Zweitens: Unser Herr hatte eine eigentümliche Art, als er gekommen war, und so können wir, wenn er heute Morgen hier ist, ihn ungefähr in folgender Weise erwarten.
Er stand in ihrer Mitte (engl. Üb.). Er stand, stand plötzlich da; wo sie im Augenblick vorher Niemanden gesehen hatten, stand er nun deutlich und offenbar. Er flog nicht durch das Zimmer, wie ein Meteor, sondern blieb in einer Stellung, als wenn er eine Zeit lang verweilen wollte. Er stand in der Mitte, er nahm den Platz ein, der dem Lehrer zukommt, die Stellung, die dem Meister und Herrn gebührt. Ich denke gern an meinen Herrn Jesus, wie er die Mitte des Kreises einnimmt, wenn er seine Brüder besucht. Ich liebe den Namen Calvin, aber ich stelle ihn mir immer auf einer Seite des Zimmers sitzend vor; und ich liebe den Namen Wesley, aber ich stelle ihn mir vor, wie er einen anderen Seitenplatz in der Versammlung einnimmt. Es gibt viele Prediger in der Kirche, aber keiner von ihnen ist in der Mitte des Familienkreises der Erlösten. Der Herr allein ist da, der Mittelpunkt aller Herzen. Andere sind gegenwärtig und sie scheinen in verschiedenartigem Licht, aber er ist die Sonne, der Mittelpunkt und Beherrscher seines Kirchensystems. Heute Morgen, wo ich zu euch spreche, stehe ich äußerlich in eurer Mitte, aber ohne Zweifel stimmt mein Predigen nicht mit den Erfahrungen und Gefühlen aller Gegenwärtigen überein, ich muss auf der Seite stehen; aber wenn mein Herr sich euch offenbart, so bin ich gewiss, wir werden ihm alle den ersten Platz geben, er wird der Mittelpunkt all unserer Liebe und Wonne sein. Ich möchte euch nicht den Vorrang einräumen, Brüder, in meinem Wunsch, den Herrn zu ehren, als den, den meine Seele vor allen anderen liebt, und ich bin gewiss, was auch sonst euer Zustand sein mag, ihr stimmt alle darin überein, ihn zu erheben, und seid alle froh, in dieselbe Richtung zu blicken, nämlich auf ihn allein. Obwohl eure Ansichten mitunter verschieden sein mögen, doch sind eure Ansichten von Jesus alle dieselben und die Beste Liebe eurer Herzen vereinigt sich in ihm. Wohlan denn, wenn er diesen Morgen hier ist, werden wir alle finden, dass wir einen gemeinsamen Sammelpunkt in ihm haben, dass unsere Zuversicht in ihm ruht, unsere Hingebung an ihn ist, dass wir ihm angehören und er uns gehört, und wir die Glücklichsten unter den Glücklichsten sind, weil er uns alle um sein liebevolles Herz versammelt.
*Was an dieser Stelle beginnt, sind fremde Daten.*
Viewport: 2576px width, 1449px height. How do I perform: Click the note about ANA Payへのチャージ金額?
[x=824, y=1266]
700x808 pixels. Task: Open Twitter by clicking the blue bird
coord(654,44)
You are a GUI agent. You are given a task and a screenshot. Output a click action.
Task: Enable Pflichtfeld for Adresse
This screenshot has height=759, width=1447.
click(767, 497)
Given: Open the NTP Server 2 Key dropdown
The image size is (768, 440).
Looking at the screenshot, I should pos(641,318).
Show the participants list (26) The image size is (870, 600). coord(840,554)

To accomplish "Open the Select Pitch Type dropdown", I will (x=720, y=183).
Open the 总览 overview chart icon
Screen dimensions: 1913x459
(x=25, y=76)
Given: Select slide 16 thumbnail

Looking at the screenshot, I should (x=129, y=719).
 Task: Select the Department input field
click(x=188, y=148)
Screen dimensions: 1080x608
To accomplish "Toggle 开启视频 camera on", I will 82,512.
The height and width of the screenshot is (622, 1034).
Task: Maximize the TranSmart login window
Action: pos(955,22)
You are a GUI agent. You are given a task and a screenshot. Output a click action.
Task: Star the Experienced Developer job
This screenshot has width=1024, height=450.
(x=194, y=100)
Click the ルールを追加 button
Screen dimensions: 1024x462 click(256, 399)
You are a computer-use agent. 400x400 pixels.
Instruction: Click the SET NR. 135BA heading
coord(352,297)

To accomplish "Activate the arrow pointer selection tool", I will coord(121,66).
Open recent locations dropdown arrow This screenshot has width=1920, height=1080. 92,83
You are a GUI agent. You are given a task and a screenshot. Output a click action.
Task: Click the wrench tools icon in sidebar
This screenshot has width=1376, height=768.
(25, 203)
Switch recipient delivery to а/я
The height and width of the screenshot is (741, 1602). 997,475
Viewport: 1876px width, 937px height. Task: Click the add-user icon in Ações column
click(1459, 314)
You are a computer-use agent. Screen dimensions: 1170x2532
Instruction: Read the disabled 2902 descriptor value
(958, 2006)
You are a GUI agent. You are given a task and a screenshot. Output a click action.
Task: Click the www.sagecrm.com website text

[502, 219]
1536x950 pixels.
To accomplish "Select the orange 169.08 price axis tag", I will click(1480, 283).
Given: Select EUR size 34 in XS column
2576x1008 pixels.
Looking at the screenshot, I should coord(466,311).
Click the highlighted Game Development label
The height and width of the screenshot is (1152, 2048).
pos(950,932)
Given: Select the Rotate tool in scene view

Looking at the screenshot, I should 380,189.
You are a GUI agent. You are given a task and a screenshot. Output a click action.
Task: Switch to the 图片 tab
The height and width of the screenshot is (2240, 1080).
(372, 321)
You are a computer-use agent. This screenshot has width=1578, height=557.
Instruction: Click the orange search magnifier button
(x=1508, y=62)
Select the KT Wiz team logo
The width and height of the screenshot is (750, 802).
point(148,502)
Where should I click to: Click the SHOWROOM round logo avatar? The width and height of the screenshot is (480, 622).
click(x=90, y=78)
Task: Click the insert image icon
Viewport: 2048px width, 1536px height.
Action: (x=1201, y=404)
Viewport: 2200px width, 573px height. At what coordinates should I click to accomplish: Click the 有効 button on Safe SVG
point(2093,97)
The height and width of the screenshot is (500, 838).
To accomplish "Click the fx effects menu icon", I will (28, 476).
Wenn er in unserer Mitte steht, so ist das Nächste, dass er spricht, und sein Wort ist: „Friede sei mit euch.“ Die Gegenwart Christi heute morgen wird angekündigt werden, indem er ein tiefes Gefühl von Frieden verleiht. Ihr werdet nicht im Stande sein, einer dem anderen zu sagen, warum ihr solche tiefe Ruhe fühlt, aber es wird euch lebendig vor die Seele treten, dass Jesus euch liebte, ehe der Welt Grund gelegt war, dass euer Name in seine Hände gezeichnet ist, dass er euch mit seinem kostbaren Blut erkauft hat, dass ihr ihm nahe und ihm lieb seid und dass, wo er ist, ihr auch sein sollt; und eure Seelen werden fühlen, als wenn sie mehr als zufrieden wären. Eure Empfindung wird die des Psalmisten sein, als er sprach: „Meine Seele ist wie ein entwöhntes Kind.“ (Ps. 131,2, engl. Üb.). Es ist eine frohe Stunde, wenn wir nichts mehr bedürfen, sondern voll sind von der Fülle Gottes; wenn wir von Herzen sagen können: „Wenn ich nur dich habe, so frage ich nichts nach Himmel und Erde.“ Sorgen sind vergangen, Wonne ist gekommen, die Sehnsucht ist befriedigt und die Wünsche schlafen an seiner Brust ein, wenn Jesus gegenwärtig ist. Kein Kriegston ist im Lager, keine Stimme derer, die da trauern, die Zeit für das Singen der Vögel ist gekommen und die Turteltaube lässt sich hören in unserem Lande.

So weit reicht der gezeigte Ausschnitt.